No one’s learning the trade these days, and if they’re not careful, sooner rather than later, that trade will be gone.
This double-dip actively pisses me off because I know that there’s more work to be done on this title, and instead of doing it, they’re just repackaging it and trying to make a little more money off something that they barely seem to respect. By now, with the home video market the way it is, you would think that The Weinstein Co. would recognize the value in this property if they treat it right.
Please, please, please, please. Please don’t buy this version. Make it clear to the Weinsteins that you want to see the movie the way the director intended, and if they won’t make that version legally available, then you’ll have to see it some other way.
I wish there was something available now like that YouTube workprint, something legal that I could own, because I’d love to study the way Williams did this. I’d love to be able to look at every set-up, ever scene, every image. I’d love to be able to look at this film and see just that skeleton crew that spend the first ten years together, see all the blood, sweat, and tears that they put into the film.

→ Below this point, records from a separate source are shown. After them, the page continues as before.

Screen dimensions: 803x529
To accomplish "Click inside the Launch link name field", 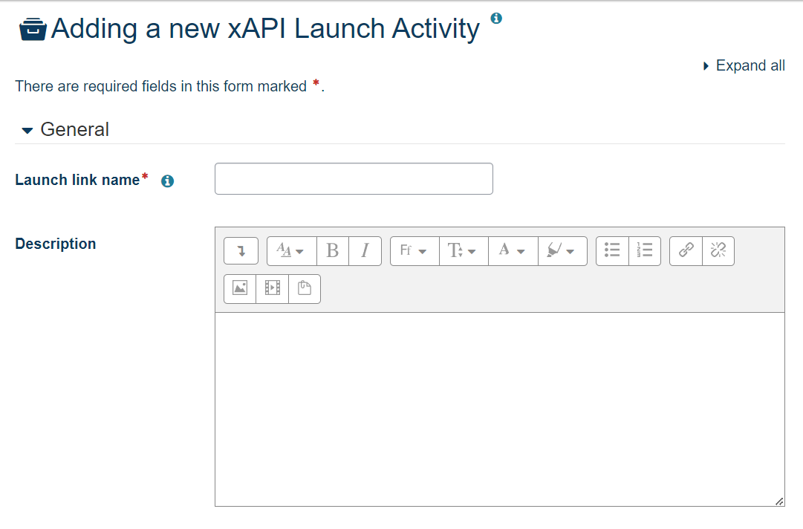I will tap(354, 178).
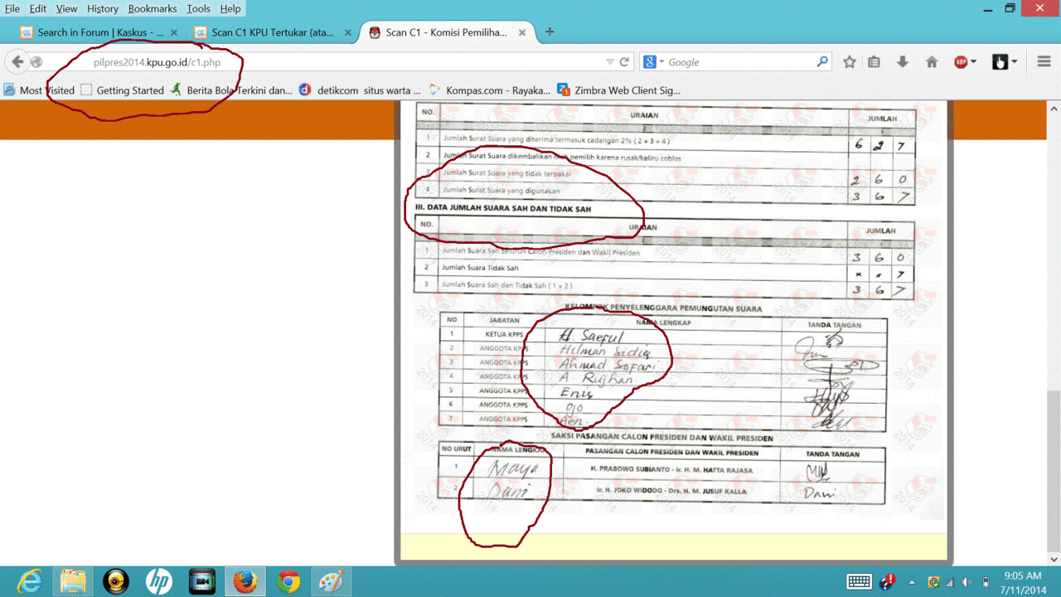Click the Adblock Plus icon
The height and width of the screenshot is (597, 1061).
tap(961, 62)
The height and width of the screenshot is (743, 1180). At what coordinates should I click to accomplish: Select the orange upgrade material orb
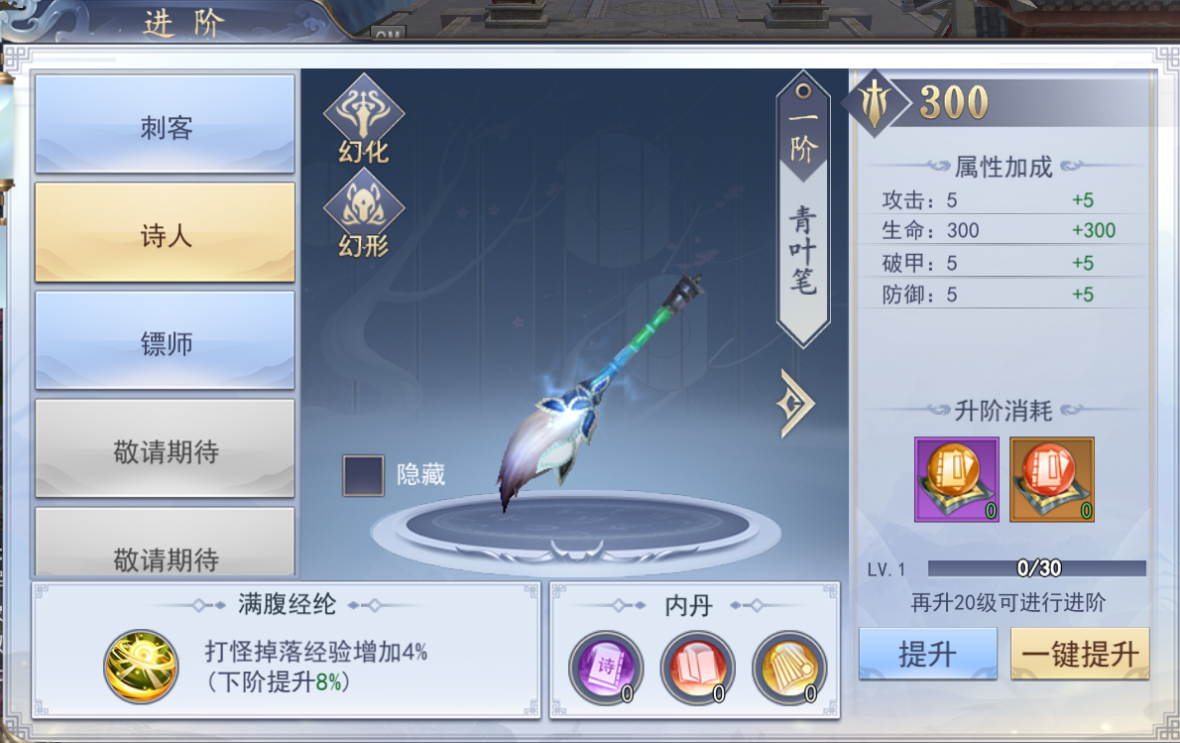1051,479
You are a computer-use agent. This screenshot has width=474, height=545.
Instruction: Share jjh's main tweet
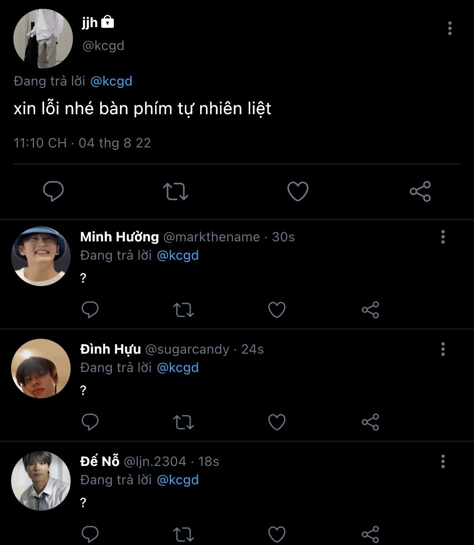point(420,191)
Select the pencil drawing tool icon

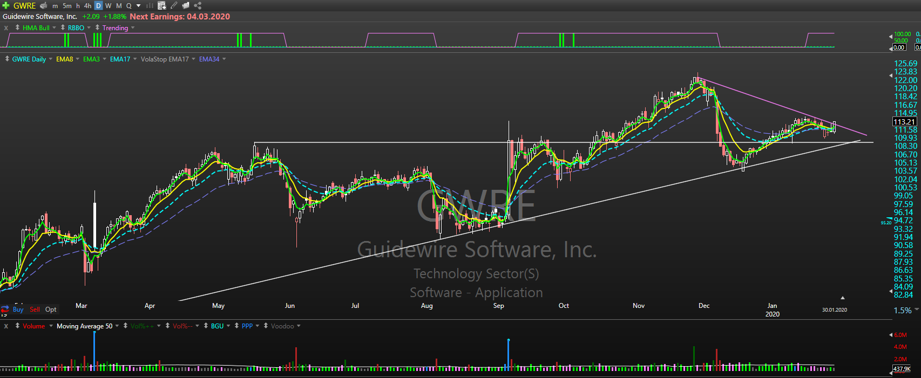(174, 5)
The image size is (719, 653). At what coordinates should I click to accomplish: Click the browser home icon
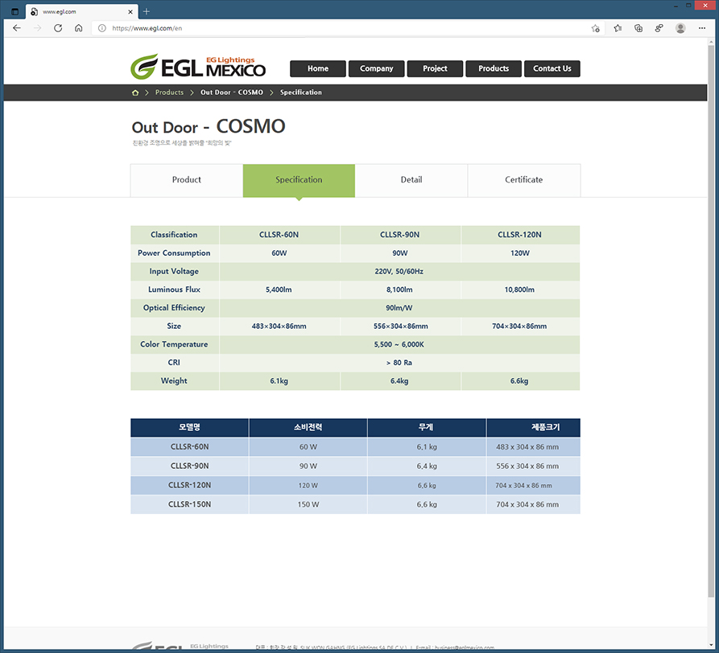click(x=78, y=27)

But what I’m tired of is this film, re-released like you’re doing parents a favor. This isn’t some generic children’s film. No matter what cover you slap on this thing, people are going to know right away that what they’re watching is uneven. Why not spend a little money up front and then look like heroes for finally giving Williams his dream? As it stands now, this is a sad lesson in what happens when you trade your dreams for financial security. Williams is a genius, but this film in this particular edition is just not good. It’ll bore your kids and it’ll actively annoy you in other places. Its importance is as a piece of history for animation fans, but even there... that YouTube link has more value, and it’s free (for now).